• [Information supplied]
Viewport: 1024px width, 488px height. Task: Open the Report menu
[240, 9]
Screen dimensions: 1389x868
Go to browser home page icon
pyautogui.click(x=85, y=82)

• [Given task] Express the listing above as a two-column CSV headed input and output, with one row for each ask and the answer that follows it. Put each in a single quoted field, and replace line breaks with spaces.

• [Solved problem]
input,output
"Viewport: 1024px width, 488px height. Task: Open the Report menu","[240, 9]"
"Screen dimensions: 1389x868 Go to browser home page icon","pyautogui.click(x=85, y=82)"